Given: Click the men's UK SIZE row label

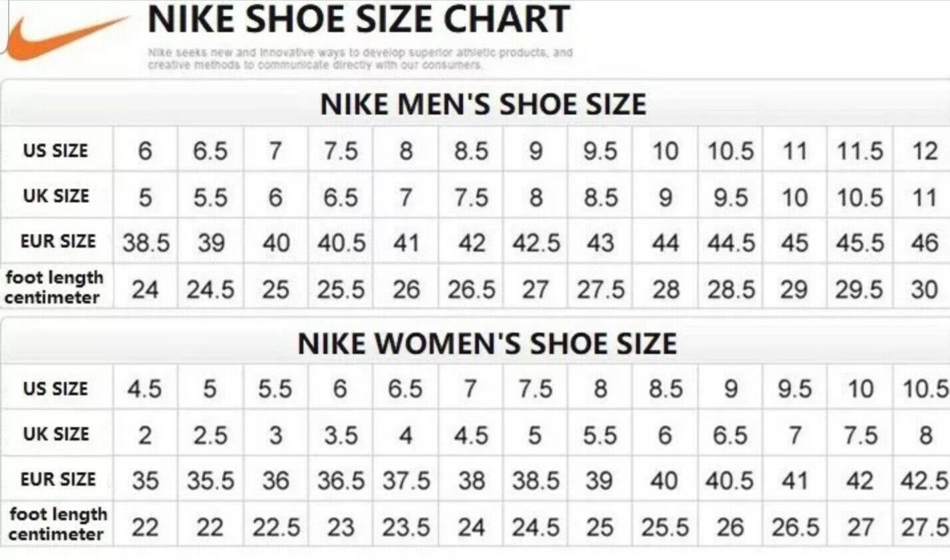Looking at the screenshot, I should click(56, 196).
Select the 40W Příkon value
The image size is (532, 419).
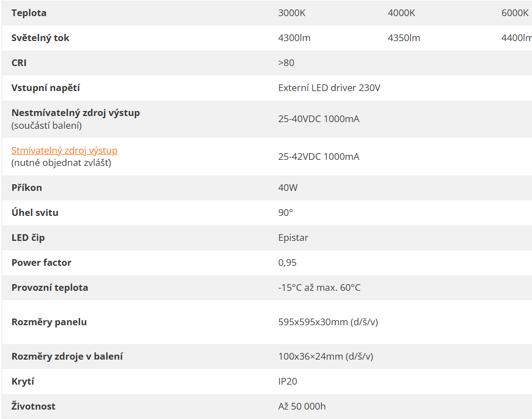(x=288, y=188)
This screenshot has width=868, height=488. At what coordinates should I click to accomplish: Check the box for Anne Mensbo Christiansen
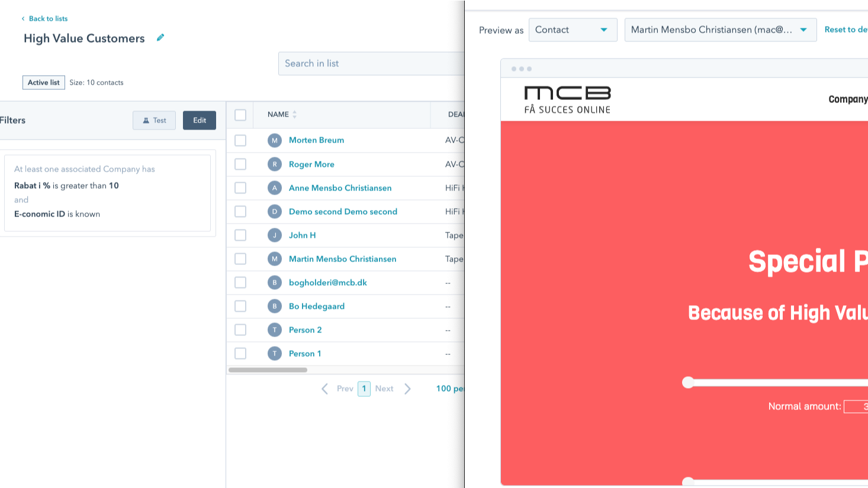click(x=240, y=188)
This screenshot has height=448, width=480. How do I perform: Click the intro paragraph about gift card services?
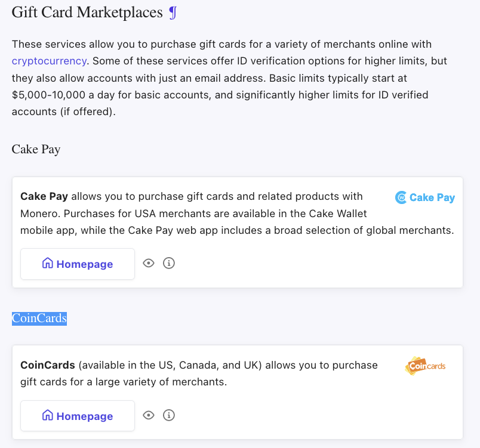pos(230,78)
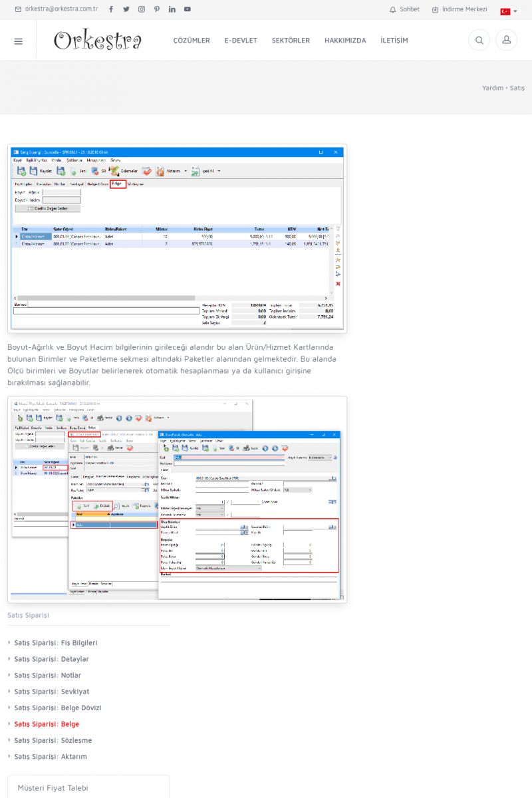The width and height of the screenshot is (532, 798).
Task: Open the ÇÖZÜMLER navigation menu
Action: pyautogui.click(x=192, y=41)
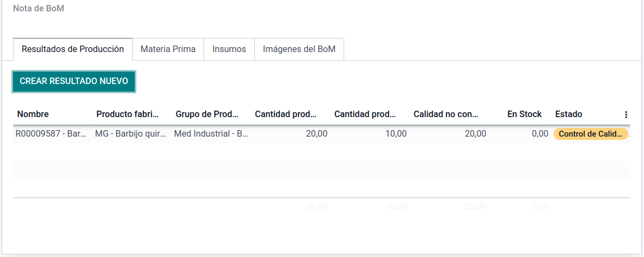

########

**INSTRUCTIONS FOR THE TASK**. Because the copy must hold no pictures, return only the lines that run from the line containing "This screenshot has height=448, width=480." to the end of the data above, each exactly as it stands.

**WRITTEN ANSWER**.
This screenshot has height=448, width=480. How do I perform: Click the intro paragraph about gift card services?
pos(230,78)
The width and height of the screenshot is (532, 798).
Task: Open the ÇÖZÜMLER navigation menu
Action: pyautogui.click(x=192, y=41)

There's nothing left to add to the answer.